13日間にわたり熱戦が続いた東京パラリンピックは5日夜、閉幕した。新型コロナウイルスの影響で開催が1年延期され、無観客という異例の形を取った大会は、海外記者の目にどう映ったのか。

国立競技場であった閉会式は「すべての違いが輝く街」をテーマに、障害や個性を持つパフォーマーが躍動。最後に東京都の小池百合子知事から次の開催地パリのアンヌ・イダルゴ市長にパラリンピック旗が引き継がれ、聖火が消えた。

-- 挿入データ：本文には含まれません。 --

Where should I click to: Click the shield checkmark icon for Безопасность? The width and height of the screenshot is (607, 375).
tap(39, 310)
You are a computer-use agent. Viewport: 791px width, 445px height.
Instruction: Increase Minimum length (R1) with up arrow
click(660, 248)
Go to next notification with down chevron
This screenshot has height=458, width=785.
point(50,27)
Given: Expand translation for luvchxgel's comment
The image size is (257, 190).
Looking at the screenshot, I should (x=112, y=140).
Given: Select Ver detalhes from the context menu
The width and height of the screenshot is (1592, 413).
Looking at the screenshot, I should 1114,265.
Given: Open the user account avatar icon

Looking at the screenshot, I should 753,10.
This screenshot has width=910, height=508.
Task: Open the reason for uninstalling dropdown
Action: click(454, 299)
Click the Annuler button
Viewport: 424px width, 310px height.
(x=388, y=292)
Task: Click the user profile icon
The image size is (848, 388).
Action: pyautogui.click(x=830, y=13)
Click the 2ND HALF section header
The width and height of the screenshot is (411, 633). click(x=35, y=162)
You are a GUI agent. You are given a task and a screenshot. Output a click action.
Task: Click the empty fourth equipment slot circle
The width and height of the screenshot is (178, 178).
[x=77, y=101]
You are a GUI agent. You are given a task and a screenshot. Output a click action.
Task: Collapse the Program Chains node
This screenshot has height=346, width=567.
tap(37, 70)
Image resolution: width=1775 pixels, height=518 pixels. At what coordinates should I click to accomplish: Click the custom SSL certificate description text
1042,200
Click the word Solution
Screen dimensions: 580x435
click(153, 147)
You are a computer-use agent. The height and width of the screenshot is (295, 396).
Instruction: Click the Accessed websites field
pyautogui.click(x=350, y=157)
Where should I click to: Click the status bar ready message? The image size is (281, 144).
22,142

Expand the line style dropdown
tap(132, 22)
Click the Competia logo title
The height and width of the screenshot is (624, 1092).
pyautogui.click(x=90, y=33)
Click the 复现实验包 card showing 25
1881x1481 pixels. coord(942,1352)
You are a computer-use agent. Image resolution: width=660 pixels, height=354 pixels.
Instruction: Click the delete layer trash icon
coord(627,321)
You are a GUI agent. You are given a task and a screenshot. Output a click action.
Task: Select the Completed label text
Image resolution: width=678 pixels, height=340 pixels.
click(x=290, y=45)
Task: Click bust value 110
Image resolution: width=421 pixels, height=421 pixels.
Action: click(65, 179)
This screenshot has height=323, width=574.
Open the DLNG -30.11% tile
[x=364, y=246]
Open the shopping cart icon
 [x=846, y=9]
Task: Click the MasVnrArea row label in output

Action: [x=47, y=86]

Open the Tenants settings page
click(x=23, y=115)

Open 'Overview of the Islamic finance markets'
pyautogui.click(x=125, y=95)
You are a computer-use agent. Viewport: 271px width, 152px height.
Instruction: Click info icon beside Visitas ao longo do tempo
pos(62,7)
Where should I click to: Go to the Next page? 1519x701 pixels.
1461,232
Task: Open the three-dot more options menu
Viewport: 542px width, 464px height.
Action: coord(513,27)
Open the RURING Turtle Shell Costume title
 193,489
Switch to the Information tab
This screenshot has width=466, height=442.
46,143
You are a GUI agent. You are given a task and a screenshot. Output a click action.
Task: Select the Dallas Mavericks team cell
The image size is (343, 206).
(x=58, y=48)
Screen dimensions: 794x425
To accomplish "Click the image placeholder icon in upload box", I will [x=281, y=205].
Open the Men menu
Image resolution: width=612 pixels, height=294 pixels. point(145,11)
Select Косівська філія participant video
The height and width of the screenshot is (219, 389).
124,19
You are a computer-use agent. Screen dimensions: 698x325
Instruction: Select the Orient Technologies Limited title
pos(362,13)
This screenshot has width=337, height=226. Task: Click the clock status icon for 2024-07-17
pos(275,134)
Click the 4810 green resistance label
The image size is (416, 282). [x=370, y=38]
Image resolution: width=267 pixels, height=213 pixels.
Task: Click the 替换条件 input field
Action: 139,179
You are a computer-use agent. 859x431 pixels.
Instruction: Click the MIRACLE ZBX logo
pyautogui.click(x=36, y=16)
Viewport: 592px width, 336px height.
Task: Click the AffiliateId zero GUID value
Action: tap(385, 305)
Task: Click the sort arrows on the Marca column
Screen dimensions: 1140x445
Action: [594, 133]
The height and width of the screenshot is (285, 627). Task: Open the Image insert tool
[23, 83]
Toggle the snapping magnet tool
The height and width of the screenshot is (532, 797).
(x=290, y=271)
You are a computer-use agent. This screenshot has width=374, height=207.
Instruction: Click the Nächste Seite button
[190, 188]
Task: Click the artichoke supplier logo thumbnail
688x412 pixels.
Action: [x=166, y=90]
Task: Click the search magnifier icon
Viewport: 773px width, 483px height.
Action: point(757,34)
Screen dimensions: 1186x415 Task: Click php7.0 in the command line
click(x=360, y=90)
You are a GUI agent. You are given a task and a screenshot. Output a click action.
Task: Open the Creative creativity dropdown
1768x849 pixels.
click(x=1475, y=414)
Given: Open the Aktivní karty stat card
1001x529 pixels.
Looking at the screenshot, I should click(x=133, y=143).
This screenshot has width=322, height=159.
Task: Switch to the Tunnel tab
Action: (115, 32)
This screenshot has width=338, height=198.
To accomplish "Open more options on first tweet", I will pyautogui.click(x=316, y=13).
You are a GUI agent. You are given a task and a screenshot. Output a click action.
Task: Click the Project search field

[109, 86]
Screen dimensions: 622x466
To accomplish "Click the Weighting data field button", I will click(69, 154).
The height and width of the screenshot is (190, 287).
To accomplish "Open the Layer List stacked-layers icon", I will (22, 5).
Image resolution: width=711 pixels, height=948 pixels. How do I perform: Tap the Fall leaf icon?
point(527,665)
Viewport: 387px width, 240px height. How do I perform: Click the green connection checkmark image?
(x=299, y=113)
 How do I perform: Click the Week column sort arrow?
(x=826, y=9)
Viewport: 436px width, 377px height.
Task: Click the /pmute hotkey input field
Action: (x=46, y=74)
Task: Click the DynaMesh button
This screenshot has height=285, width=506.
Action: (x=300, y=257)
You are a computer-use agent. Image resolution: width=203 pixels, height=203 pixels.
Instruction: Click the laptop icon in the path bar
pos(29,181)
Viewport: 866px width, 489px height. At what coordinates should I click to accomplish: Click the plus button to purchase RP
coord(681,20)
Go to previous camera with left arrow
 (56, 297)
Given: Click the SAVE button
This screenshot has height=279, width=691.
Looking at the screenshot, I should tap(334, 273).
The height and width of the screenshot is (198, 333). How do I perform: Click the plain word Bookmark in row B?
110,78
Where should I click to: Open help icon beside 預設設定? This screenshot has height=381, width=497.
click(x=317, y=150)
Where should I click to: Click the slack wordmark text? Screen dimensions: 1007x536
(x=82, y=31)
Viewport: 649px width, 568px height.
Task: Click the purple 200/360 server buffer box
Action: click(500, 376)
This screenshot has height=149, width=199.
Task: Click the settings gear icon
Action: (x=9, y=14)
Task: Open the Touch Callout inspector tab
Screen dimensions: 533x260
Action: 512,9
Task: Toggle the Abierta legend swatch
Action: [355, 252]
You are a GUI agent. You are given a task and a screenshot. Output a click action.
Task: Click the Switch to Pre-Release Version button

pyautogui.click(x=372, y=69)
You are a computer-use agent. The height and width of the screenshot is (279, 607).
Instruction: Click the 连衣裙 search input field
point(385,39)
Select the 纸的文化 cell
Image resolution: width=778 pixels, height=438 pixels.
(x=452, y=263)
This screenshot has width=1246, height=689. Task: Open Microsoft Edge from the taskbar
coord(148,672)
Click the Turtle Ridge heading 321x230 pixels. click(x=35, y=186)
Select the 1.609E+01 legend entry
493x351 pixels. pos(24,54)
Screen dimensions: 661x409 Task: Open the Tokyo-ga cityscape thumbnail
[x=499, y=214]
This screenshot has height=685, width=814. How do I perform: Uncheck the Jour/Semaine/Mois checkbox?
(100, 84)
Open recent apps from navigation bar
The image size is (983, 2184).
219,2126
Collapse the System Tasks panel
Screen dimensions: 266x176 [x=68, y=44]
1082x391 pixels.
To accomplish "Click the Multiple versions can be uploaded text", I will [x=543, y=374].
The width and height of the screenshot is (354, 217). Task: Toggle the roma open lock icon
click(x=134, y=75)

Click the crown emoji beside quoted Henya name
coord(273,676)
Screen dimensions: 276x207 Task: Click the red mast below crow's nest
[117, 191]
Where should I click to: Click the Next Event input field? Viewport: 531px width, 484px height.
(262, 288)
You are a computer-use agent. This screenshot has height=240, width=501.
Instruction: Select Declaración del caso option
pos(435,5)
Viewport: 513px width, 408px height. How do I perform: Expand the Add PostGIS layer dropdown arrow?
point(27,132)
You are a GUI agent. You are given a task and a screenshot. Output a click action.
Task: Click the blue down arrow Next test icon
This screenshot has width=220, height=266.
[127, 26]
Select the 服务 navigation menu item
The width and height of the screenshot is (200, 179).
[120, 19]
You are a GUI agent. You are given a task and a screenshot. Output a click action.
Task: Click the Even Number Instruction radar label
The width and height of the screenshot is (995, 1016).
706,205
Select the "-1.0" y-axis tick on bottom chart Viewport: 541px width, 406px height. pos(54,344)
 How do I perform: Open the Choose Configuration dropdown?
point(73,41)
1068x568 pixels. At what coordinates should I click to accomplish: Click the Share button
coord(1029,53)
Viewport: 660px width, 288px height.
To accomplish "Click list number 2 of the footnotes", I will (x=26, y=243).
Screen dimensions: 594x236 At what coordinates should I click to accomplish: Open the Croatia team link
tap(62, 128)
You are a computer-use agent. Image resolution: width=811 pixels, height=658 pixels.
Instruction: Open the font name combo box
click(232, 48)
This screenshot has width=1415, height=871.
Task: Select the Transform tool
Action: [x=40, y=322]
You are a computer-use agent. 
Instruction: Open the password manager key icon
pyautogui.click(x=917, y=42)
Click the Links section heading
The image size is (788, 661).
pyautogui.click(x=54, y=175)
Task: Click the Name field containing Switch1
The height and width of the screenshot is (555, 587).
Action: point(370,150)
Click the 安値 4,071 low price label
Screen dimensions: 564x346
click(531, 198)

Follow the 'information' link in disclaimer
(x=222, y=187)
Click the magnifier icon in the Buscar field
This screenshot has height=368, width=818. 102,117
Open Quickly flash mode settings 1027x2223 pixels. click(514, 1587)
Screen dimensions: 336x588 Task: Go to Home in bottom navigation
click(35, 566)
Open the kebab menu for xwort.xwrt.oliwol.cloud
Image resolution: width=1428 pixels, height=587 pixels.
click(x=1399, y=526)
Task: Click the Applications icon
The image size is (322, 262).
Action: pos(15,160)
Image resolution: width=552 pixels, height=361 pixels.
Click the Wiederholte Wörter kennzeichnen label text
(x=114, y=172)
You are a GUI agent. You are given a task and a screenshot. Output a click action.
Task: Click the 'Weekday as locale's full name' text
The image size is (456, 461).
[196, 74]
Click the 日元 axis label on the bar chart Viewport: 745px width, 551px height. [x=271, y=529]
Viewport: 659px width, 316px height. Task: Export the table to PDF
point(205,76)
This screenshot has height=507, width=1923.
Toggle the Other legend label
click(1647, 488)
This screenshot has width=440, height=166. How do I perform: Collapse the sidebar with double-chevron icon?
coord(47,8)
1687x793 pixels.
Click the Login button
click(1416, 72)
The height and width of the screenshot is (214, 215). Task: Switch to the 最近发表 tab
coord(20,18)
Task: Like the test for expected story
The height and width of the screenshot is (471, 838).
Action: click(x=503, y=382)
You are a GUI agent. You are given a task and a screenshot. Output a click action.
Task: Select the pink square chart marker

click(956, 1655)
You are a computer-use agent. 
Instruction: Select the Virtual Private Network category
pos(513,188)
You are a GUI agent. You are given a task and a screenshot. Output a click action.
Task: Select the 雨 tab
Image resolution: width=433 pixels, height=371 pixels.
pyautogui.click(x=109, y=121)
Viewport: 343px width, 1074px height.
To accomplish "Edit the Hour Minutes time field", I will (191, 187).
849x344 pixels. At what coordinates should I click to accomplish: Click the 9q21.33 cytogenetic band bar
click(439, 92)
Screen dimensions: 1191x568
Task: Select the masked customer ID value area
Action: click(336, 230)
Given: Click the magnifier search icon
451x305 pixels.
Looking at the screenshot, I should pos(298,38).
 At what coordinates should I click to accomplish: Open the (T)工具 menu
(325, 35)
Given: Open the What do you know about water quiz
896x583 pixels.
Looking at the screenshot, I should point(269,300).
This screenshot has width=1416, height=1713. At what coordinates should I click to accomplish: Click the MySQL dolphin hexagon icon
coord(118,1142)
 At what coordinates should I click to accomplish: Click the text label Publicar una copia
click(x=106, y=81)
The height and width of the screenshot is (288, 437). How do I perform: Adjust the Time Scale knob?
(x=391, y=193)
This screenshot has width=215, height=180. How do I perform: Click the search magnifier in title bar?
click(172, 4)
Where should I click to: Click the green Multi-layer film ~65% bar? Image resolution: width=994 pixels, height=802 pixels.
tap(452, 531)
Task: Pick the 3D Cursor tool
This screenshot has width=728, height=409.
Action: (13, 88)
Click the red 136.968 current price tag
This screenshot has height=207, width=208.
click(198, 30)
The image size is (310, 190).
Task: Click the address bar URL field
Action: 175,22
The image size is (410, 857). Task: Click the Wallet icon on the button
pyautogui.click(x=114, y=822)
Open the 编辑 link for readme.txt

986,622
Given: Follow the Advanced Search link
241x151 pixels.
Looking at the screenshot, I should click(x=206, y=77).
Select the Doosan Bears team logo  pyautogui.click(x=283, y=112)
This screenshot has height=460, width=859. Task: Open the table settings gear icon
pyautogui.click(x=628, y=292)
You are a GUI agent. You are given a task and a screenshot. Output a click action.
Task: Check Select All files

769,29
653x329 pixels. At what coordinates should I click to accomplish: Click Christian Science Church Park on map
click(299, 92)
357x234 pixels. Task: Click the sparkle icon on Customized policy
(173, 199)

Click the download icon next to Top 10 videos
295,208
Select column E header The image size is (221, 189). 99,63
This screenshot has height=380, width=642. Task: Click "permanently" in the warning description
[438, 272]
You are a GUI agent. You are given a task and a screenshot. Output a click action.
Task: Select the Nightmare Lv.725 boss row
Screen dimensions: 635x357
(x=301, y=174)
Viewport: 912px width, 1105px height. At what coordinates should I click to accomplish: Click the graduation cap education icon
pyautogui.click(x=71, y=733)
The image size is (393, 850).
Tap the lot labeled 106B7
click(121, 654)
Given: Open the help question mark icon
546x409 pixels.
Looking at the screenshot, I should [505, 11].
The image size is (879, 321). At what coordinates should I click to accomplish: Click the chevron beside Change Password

「五輪より前向きで素晴らしい式だった」と語ったのは、ドイツ公共放送ARDのマルクス・フィリップ記者。障害のある歌手が歌う「この素晴らしき世界」に感動したといい、「コロナ禍の世界に一筋の希望を感じさせた」と絶賛した。

来年、北京冬季五輪・パラ大会を控える中国国営メディアの男性記者は「日本文化や多様性を感じる温かい内容。共生社会を体現した」と称賛。大会運営には「全会場に多くの通訳がいて言葉が通じない選手にも取材できた。北京でも参考にすべきだ」と評した。

多くの海外メディアは大会を好意的に伝えた。

米CNNテレビは閉会式を「カラフルで活力に満ちていた」と評し、無観客ながらも、子供を含む若者がパフォーマーとして明るく盛り上げたと報道。英BBC放送(電子版)は元パラリンピアンのコラムを掲載し、ボランティアの働きぶりを「称賛に値する」とし、感染対策についても「大会中はずっと安全だった。東京到着前は想像できなかった」と評価した。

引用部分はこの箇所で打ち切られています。